TO DO
Within these entries, how many lines contain the word "panel"? Answer with the number alone.
═════ EXERCISE MATERIAL
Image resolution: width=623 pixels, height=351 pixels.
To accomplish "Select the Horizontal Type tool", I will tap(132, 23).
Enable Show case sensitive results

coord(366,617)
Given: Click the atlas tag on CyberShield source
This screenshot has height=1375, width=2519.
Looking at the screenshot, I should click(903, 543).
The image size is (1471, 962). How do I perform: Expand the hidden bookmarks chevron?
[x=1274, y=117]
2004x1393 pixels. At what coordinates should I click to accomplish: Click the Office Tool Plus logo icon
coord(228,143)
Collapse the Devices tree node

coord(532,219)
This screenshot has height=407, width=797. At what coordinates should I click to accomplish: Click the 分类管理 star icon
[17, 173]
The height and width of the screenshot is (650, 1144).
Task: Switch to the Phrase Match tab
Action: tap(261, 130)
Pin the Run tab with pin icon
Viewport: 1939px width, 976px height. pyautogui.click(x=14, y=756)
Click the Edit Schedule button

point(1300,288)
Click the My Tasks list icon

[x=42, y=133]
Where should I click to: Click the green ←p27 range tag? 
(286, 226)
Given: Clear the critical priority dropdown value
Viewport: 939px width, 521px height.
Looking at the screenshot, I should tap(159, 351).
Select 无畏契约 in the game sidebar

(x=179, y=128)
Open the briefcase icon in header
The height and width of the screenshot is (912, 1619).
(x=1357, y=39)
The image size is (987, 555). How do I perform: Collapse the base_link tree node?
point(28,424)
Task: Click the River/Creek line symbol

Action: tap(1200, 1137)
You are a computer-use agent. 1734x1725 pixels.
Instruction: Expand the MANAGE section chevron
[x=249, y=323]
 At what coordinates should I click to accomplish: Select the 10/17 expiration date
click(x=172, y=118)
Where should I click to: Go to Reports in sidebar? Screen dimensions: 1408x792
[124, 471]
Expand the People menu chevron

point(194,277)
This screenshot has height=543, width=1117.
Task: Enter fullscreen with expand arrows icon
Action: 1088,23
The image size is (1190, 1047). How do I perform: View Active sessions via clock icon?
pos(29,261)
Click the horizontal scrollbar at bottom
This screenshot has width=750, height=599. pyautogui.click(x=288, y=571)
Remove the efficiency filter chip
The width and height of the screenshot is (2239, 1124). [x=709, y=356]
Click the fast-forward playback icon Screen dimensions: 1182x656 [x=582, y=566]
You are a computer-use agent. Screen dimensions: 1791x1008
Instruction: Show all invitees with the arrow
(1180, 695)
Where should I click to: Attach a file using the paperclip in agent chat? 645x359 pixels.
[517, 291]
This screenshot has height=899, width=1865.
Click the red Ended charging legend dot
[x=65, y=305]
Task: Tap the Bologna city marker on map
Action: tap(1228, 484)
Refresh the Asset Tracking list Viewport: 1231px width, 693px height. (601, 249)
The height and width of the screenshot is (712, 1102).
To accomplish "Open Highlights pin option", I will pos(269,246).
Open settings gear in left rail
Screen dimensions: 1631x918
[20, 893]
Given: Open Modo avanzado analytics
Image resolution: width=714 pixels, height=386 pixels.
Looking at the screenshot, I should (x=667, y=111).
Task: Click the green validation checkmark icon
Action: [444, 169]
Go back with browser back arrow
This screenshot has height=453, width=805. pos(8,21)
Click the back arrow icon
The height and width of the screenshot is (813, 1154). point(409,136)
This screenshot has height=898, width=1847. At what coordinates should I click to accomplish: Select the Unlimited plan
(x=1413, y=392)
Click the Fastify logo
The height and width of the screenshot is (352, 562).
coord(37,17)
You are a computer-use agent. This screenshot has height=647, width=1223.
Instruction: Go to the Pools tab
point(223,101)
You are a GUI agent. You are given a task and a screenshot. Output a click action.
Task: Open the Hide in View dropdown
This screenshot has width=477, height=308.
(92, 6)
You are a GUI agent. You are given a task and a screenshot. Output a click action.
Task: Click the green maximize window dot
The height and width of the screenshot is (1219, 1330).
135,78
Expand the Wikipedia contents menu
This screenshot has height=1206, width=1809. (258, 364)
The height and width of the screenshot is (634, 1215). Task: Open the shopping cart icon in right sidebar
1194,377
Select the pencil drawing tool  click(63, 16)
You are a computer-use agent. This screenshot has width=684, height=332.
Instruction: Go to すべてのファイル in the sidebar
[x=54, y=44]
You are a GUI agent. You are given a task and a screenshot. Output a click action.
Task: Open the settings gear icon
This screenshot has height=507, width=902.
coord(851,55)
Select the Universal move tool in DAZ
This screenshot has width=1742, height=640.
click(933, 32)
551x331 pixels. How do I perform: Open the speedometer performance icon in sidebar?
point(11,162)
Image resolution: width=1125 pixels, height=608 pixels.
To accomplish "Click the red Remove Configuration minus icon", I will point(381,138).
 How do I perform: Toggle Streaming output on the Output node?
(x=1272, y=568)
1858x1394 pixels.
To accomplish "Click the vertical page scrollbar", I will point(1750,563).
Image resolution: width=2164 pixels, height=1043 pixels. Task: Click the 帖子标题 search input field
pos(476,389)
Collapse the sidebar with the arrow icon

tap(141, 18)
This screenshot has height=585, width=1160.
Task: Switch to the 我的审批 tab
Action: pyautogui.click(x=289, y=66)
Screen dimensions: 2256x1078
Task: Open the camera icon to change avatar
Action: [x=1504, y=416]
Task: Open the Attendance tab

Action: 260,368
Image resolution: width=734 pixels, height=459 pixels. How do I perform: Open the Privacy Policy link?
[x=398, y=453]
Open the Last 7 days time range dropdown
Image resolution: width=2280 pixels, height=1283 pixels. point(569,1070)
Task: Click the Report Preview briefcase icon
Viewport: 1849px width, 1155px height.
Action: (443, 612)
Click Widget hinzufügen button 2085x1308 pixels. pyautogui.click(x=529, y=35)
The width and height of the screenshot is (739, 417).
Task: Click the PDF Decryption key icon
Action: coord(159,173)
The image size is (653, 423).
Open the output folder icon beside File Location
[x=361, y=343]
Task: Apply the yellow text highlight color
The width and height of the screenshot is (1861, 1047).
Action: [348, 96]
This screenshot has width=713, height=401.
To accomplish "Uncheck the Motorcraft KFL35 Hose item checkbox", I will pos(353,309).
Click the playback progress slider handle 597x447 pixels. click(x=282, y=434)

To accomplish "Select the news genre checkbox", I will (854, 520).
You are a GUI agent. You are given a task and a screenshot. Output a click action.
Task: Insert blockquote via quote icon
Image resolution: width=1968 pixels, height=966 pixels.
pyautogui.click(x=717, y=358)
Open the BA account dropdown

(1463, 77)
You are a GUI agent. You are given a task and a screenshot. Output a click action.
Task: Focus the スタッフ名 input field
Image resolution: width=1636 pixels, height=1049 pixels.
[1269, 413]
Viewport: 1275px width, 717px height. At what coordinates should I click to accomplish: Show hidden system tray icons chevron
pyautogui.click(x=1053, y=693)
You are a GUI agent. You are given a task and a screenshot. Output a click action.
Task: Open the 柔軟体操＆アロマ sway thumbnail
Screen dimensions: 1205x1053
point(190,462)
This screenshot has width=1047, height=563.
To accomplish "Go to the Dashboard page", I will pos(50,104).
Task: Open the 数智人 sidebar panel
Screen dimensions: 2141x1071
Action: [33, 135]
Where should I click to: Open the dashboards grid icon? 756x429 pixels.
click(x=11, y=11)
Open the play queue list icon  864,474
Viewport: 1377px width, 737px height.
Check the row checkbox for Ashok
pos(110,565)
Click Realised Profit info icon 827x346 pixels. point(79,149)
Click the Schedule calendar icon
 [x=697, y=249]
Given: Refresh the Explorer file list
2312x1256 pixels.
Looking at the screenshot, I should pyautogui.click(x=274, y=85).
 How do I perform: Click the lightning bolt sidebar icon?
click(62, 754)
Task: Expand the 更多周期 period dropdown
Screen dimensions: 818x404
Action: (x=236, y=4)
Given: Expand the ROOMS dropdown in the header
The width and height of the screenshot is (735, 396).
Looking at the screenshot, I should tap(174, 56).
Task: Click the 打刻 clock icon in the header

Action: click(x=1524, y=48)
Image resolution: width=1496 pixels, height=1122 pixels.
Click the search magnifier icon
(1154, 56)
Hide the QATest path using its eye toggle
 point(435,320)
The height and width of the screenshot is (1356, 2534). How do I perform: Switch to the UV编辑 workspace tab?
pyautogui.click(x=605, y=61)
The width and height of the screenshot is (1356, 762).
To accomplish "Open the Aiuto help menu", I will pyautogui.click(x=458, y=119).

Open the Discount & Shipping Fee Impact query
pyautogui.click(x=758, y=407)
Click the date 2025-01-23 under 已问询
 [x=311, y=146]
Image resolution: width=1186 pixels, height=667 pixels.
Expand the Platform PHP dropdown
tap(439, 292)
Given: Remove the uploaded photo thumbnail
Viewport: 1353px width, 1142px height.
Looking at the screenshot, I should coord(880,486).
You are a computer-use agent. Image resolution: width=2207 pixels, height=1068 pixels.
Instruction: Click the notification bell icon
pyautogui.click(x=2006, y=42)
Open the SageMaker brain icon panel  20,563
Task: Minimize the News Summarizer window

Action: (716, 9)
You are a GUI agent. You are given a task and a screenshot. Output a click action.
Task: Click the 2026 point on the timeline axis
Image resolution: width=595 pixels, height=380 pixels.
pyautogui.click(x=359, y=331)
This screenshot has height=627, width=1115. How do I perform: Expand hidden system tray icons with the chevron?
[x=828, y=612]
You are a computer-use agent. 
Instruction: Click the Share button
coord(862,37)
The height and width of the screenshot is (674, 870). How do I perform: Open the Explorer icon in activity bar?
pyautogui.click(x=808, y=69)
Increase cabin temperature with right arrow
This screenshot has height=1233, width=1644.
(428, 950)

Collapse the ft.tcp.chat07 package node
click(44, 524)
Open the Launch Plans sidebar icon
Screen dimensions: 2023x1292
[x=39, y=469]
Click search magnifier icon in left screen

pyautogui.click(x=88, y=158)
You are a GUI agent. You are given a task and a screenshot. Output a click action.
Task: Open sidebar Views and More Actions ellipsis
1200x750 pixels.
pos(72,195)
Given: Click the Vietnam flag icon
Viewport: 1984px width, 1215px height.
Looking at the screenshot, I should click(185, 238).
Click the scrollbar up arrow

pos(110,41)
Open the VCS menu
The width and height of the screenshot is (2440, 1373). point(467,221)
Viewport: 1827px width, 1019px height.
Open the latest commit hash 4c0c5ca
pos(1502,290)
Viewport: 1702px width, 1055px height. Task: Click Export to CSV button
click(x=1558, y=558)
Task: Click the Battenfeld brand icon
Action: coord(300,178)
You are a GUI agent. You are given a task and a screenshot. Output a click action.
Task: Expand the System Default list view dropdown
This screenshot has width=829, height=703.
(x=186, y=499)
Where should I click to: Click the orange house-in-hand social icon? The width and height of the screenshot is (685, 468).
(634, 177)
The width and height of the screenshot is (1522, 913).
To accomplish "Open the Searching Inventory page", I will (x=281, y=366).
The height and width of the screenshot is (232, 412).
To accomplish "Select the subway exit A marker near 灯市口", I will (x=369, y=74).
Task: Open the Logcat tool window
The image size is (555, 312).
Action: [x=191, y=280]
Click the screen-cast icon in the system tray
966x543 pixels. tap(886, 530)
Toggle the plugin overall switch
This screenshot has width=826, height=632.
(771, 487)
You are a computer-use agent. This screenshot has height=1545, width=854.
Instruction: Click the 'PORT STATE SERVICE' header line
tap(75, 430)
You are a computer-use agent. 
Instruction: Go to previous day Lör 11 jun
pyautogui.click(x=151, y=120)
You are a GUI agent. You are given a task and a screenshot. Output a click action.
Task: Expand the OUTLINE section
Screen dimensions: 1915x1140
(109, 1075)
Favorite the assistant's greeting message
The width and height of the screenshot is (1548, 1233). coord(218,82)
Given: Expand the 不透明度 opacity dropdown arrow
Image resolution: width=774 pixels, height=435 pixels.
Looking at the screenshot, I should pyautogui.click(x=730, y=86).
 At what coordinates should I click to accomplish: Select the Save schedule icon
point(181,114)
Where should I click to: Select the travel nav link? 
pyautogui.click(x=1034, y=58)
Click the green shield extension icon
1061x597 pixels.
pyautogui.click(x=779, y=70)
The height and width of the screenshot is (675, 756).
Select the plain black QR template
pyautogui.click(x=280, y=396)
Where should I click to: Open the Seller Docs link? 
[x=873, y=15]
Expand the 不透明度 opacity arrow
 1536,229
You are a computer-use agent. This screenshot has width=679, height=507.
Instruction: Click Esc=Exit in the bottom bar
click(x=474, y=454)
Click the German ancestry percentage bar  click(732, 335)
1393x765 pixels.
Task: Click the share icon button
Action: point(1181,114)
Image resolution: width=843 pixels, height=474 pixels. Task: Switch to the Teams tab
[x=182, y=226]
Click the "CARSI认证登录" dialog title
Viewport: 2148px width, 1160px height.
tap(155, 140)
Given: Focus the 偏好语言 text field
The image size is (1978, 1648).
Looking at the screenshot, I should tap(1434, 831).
══════════
SOLUTION BELOW
2